§ Texto de lectura:
Otras veces se quedaban en el barrio tomando, se sentaban en las escaleras de su escuela primaria o en el cordón de la fábrica que queda en el pasaje, porque en esos lugares no hay movimiento de personas los fines de semana y pueden ranchear varias horas seguidas sin que nadie quiera usar sus puertas. Pero siempre está la policía. Y cada vez más. En los últimos años las calles se llenaron de enemigos para lxs pibxs, que apenas tienen donde estar porque en las casas tomadas el espacio escasea y la intimidad no existe. Entonces la vida se hace en la plaza, cuando no está cerrada, o en la vereda, donde tratan de pasar desapercibidxs sin ningún éxito, porque son tan jóvenes y tan pobres que se les nota lo exiliadxs de cualquier barrio pavimentado.

§ Extractos de registros:
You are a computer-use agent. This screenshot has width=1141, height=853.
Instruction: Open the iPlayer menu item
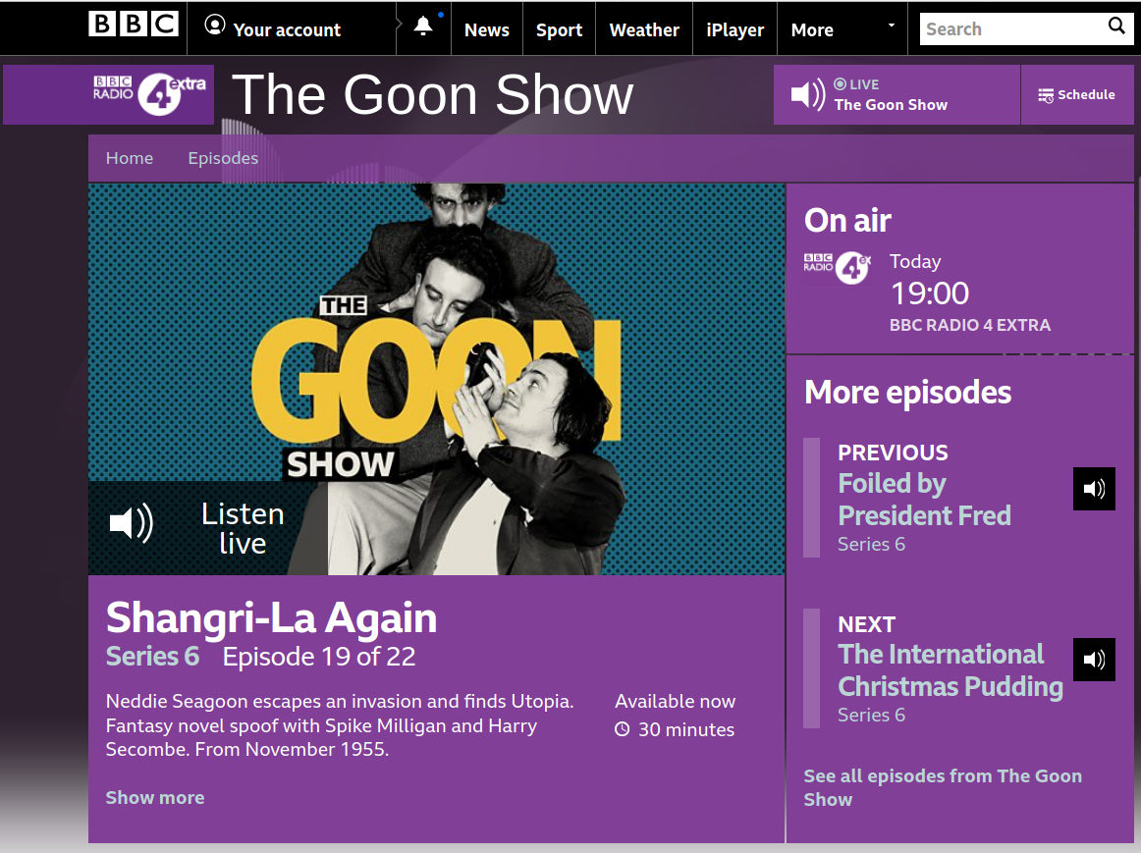point(734,28)
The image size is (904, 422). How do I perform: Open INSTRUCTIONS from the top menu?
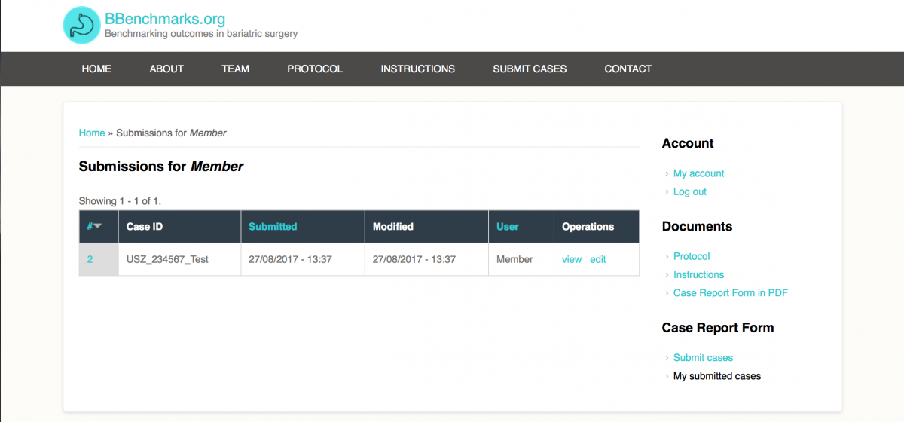pyautogui.click(x=417, y=69)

§ Enunciado: Reproduzca textualmente el pasaje del texto de lectura que va desde "Otras veces se" hasta "cualquier barrio pavimentado.".

§ Respuesta final:
Otras veces se quedaban en el barrio tomando, se sentaban en las escaleras de su escuela primaria o en el cordón de la fábrica que queda en el pasaje, porque en esos lugares no hay movimiento de personas los fines de semana y pueden ranchear varias horas seguidas sin que nadie quiera usar sus puertas. Pero siempre está la policía. Y cada vez más. En los últimos años las calles se llenaron de enemigos para lxs pibxs, que apenas tienen donde estar porque en las casas tomadas el espacio escasea y la intimidad no existe. Entonces la vida se hace en la plaza, cuando no está cerrada, o en la vereda, donde tratan de pasar desapercibidxs sin ningún éxito, porque son tan jóvenes y tan pobres que se les nota lo exiliadxs de cualquier barrio pavimentado.